TASK DATA START

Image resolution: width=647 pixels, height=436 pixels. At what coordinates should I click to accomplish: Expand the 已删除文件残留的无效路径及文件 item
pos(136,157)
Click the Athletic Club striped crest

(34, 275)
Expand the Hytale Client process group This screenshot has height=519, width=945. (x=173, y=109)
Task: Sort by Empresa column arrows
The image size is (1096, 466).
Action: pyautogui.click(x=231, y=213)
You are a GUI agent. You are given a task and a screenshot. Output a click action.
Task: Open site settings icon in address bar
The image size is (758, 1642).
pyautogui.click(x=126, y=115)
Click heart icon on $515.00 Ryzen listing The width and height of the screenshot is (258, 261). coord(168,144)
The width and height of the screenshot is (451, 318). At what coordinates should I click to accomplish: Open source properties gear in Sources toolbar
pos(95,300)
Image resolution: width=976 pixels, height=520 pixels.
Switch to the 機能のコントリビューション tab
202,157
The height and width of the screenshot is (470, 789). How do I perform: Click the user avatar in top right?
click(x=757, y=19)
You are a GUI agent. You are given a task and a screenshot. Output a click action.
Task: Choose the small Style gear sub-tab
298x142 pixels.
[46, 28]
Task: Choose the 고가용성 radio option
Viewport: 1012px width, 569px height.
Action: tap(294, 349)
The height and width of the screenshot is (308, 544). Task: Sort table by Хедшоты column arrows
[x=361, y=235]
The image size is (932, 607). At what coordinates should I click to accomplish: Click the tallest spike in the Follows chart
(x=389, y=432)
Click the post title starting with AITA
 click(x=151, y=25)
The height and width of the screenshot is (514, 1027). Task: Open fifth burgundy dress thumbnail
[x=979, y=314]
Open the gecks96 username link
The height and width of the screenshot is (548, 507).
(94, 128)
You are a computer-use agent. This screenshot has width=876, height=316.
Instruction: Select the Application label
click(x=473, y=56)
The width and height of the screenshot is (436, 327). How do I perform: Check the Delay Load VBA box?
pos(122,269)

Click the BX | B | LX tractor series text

TASK DATA END

◆ INSTRUCTIONS FOR THE TASK
What is the number of lines in the data that hold the word "This"? Reply with that number and nothing else.

◆ SOLUTION TO THE EXERCISE
2